§ **EJERCICIO PLANTEADO**
Convierte en una lista JSON de cadenas el tramo del listado que va desde la línea que contiene "The height and width of the screenshot is (790, 1024)." hasta la que contiene "Screen dimensions: 1072x1120 pos(136,1054)", ambas incluidas. Usa una cadena por línea y omite las líneas en blanco.

§ **DATOS EN BRUTO**
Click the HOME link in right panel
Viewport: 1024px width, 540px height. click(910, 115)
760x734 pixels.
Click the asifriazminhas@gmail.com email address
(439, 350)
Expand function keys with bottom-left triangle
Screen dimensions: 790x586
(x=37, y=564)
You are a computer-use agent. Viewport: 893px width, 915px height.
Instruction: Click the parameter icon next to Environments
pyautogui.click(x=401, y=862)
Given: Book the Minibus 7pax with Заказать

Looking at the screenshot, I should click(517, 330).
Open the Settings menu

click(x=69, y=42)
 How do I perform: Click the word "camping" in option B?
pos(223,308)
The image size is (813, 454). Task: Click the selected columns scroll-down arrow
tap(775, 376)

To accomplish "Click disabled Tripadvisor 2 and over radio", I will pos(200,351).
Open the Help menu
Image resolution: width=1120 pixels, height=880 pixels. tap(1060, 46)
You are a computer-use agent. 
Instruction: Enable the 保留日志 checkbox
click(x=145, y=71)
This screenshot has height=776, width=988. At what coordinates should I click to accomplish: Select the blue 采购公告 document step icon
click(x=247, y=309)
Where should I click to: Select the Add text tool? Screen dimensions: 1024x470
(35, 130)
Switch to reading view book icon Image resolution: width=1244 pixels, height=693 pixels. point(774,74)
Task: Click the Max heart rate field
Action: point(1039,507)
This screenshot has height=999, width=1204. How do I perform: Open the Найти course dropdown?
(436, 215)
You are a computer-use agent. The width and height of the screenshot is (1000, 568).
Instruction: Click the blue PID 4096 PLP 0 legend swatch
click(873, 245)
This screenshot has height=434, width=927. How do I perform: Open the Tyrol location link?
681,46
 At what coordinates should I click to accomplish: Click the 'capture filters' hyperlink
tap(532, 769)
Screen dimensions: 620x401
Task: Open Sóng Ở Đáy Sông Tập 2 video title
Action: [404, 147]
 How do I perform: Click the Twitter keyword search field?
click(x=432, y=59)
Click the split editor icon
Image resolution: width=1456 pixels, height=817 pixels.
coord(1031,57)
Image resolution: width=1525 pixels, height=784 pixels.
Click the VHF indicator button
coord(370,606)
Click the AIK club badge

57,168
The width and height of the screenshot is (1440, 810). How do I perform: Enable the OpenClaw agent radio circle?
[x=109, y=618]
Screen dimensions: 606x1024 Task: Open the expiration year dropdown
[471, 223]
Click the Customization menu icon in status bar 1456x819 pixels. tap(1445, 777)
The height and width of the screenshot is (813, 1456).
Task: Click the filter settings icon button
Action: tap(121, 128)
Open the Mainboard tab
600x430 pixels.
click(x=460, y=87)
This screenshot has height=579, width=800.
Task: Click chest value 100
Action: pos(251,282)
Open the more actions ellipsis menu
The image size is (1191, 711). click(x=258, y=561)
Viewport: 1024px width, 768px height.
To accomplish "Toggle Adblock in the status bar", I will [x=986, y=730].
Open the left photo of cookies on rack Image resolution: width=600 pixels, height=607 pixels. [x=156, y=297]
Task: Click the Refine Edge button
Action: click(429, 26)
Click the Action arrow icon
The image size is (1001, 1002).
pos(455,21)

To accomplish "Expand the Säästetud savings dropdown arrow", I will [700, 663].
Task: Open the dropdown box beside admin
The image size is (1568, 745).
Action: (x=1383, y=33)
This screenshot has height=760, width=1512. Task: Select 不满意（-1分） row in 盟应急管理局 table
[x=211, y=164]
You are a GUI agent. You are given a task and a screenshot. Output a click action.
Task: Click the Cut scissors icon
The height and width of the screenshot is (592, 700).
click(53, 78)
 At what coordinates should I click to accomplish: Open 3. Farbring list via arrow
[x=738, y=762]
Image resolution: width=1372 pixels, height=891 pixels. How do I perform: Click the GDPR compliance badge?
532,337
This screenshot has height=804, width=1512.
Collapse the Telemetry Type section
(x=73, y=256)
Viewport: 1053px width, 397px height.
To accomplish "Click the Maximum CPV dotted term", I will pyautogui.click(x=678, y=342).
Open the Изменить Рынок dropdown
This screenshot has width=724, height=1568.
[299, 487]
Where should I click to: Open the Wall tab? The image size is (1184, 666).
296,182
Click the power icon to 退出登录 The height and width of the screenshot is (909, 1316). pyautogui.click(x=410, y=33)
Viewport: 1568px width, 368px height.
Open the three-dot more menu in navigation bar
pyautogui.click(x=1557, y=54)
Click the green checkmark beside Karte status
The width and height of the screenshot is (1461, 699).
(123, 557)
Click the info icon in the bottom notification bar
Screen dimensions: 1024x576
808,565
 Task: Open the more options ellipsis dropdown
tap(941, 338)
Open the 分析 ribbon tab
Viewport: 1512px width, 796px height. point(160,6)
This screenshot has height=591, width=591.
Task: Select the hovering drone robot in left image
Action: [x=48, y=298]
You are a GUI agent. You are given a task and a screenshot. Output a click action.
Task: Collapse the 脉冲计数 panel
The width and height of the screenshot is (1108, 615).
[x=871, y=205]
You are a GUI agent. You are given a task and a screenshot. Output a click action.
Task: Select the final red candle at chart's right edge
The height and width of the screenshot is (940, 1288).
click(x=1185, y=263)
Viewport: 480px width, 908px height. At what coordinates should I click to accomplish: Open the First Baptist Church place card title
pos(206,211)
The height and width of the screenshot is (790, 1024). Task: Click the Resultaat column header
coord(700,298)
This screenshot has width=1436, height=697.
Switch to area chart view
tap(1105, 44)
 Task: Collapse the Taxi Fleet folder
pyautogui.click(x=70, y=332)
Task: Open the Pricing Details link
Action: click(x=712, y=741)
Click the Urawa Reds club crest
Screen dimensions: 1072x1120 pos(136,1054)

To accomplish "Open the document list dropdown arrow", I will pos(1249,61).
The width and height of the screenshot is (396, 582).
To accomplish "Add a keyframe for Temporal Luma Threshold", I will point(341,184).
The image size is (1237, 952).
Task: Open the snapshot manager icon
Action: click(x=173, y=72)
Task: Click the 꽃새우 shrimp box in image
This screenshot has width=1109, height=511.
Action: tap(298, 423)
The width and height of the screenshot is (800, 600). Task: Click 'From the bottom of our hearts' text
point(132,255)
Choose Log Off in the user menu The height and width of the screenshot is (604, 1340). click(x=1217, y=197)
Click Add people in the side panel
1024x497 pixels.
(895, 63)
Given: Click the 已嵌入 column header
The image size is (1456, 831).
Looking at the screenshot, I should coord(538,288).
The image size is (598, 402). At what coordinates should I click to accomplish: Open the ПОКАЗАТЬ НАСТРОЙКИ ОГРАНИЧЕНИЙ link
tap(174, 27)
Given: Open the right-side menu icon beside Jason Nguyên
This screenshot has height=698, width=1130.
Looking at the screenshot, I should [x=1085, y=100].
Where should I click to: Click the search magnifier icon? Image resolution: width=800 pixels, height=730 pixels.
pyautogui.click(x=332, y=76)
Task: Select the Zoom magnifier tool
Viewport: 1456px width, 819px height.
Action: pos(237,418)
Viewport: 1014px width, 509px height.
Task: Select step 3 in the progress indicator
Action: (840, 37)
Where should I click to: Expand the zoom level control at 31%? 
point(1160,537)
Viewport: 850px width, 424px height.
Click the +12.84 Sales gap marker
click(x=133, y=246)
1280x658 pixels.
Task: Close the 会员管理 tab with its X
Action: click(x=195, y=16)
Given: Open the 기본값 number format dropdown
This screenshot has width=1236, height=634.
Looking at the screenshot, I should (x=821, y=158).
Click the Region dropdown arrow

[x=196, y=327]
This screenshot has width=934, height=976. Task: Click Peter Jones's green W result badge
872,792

§ **RESULTADO CORRECTO**
[
  "The height and width of the screenshot is (790, 1024). Task: Click the Resultaat column header",
  "coord(700,298)",
  "This screenshot has width=1436, height=697.",
  "Switch to area chart view",
  "tap(1105, 44)",
  " Task: Collapse the Taxi Fleet folder",
  "pyautogui.click(x=70, y=332)",
  "Task: Open the Pricing Details link",
  "Action: click(x=712, y=741)",
  "Click the Urawa Reds club crest",
  "Screen dimensions: 1072x1120 pos(136,1054)"
]